■ What is needed:
The response must consist of all the entries, duplicated without alteration.
------------------------------
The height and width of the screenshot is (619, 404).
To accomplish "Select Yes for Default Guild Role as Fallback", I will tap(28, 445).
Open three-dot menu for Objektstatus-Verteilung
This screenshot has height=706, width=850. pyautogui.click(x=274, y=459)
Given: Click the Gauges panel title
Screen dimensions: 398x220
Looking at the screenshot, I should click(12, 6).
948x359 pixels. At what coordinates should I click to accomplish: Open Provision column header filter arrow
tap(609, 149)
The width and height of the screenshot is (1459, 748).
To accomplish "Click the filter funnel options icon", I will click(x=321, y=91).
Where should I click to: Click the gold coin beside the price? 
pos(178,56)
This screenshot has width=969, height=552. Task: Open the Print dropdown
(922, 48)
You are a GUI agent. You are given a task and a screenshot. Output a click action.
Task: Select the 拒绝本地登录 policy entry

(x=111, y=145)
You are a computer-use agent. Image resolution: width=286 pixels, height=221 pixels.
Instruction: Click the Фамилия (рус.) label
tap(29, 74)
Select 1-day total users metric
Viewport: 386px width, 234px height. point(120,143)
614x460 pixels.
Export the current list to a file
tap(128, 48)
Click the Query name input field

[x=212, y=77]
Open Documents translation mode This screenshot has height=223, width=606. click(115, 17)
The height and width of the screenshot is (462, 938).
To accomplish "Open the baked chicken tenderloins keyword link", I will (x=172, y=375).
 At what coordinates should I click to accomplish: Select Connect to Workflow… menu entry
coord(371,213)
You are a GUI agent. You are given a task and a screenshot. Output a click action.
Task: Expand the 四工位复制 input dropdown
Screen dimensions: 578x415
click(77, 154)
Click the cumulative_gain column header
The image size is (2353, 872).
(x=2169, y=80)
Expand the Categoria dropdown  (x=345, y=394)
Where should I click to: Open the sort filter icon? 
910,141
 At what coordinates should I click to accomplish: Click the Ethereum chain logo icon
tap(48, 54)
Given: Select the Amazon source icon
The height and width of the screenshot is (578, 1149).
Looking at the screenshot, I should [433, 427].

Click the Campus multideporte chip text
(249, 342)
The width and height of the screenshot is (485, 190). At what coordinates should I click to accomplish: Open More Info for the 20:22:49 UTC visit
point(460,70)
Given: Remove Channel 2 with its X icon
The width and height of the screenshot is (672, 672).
------------------------------
■ Your solution:
The height and width of the screenshot is (619, 404).
To accomplish "Select Yes for Default Guild Role as Fallback", I will tap(28, 445).
Open three-dot menu for Objektstatus-Verteilung
This screenshot has height=706, width=850. pyautogui.click(x=274, y=459)
Given: Click the Gauges panel title
Screen dimensions: 398x220
Looking at the screenshot, I should click(12, 6).
948x359 pixels. At what coordinates should I click to accomplish: Open Provision column header filter arrow
tap(609, 149)
The width and height of the screenshot is (1459, 748).
To accomplish "Click the filter funnel options icon", I will click(x=321, y=91).
Where should I click to: Click the gold coin beside the price? 
pos(178,56)
This screenshot has width=969, height=552. Task: Open the Print dropdown
(922, 48)
You are a GUI agent. You are given a task and a screenshot. Output a click action.
Task: Select the 拒绝本地登录 policy entry

(x=111, y=145)
You are a computer-use agent. Image resolution: width=286 pixels, height=221 pixels.
Instruction: Click the Фамилия (рус.) label
tap(29, 74)
Select 1-day total users metric
Viewport: 386px width, 234px height. point(120,143)
614x460 pixels.
Export the current list to a file
tap(128, 48)
Click the Query name input field

[x=212, y=77]
Open Documents translation mode This screenshot has height=223, width=606. click(115, 17)
The height and width of the screenshot is (462, 938).
To accomplish "Open the baked chicken tenderloins keyword link", I will (x=172, y=375).
 At what coordinates should I click to accomplish: Select Connect to Workflow… menu entry
coord(371,213)
You are a GUI agent. You are given a task and a screenshot. Output a click action.
Task: Expand the 四工位复制 input dropdown
Screen dimensions: 578x415
click(77, 154)
Click the cumulative_gain column header
The image size is (2353, 872).
(x=2169, y=80)
Expand the Categoria dropdown  (x=345, y=394)
Where should I click to: Open the sort filter icon? 
910,141
 At what coordinates should I click to accomplish: Click the Ethereum chain logo icon
tap(48, 54)
Given: Select the Amazon source icon
The height and width of the screenshot is (578, 1149).
Looking at the screenshot, I should [433, 427].

Click the Campus multideporte chip text
(249, 342)
The width and height of the screenshot is (485, 190). At what coordinates should I click to accomplish: Open More Info for the 20:22:49 UTC visit
point(460,70)
Given: Remove Channel 2 with its X icon
The width and height of the screenshot is (672, 672).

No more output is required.